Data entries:
----------------
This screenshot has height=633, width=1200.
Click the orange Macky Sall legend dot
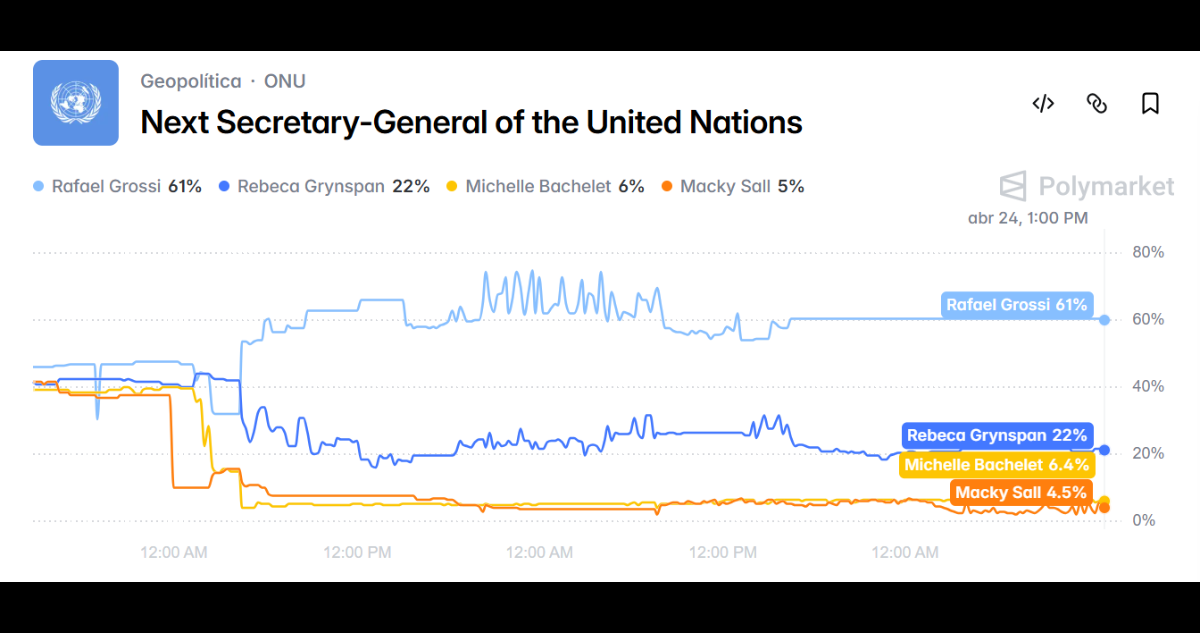[x=667, y=186]
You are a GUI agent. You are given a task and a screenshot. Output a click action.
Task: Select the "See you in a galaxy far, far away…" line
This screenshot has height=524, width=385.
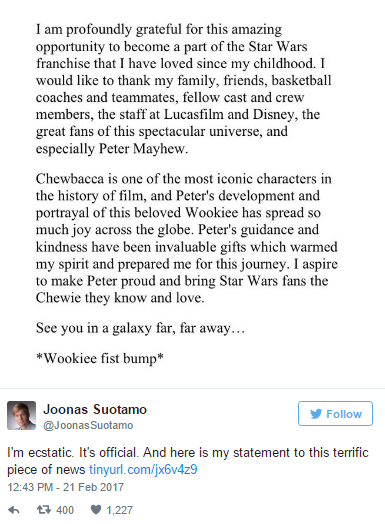140,328
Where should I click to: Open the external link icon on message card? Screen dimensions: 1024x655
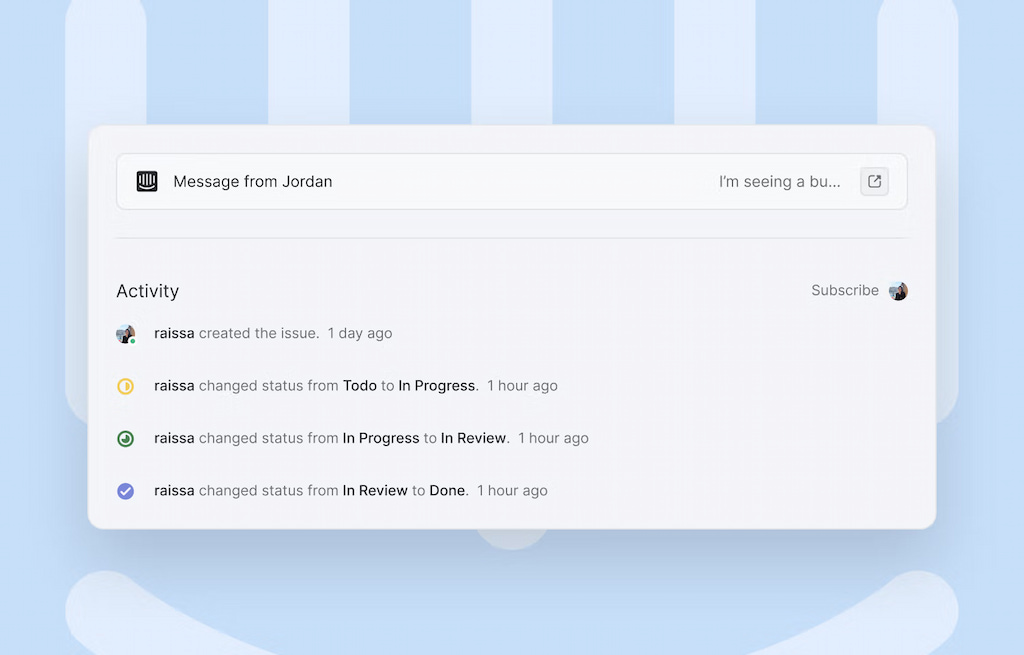(x=874, y=182)
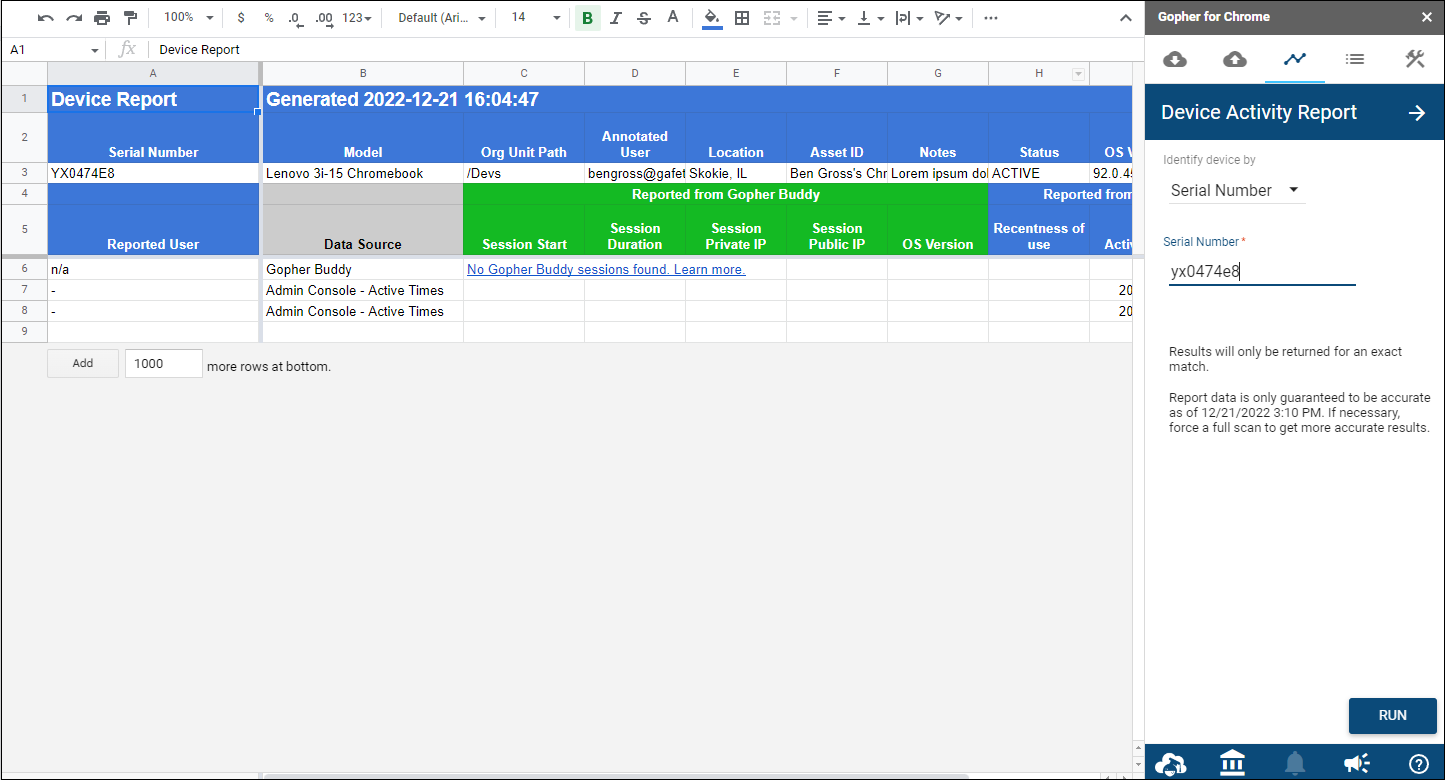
----------------
[What you have to do]:
Set down all the data again exactly as above, pictures excluded.

[Task output]:
This screenshot has height=633, width=1200.
Click the orange Macky Sall legend dot
[x=667, y=186]
You are a GUI agent. You are given a task and a screenshot. Output a click action.
Task: Select the "See you in a galaxy far, far away…" line
This screenshot has height=524, width=385.
140,328
Where should I click to: Open the external link icon on message card? Screen dimensions: 1024x655
(x=874, y=182)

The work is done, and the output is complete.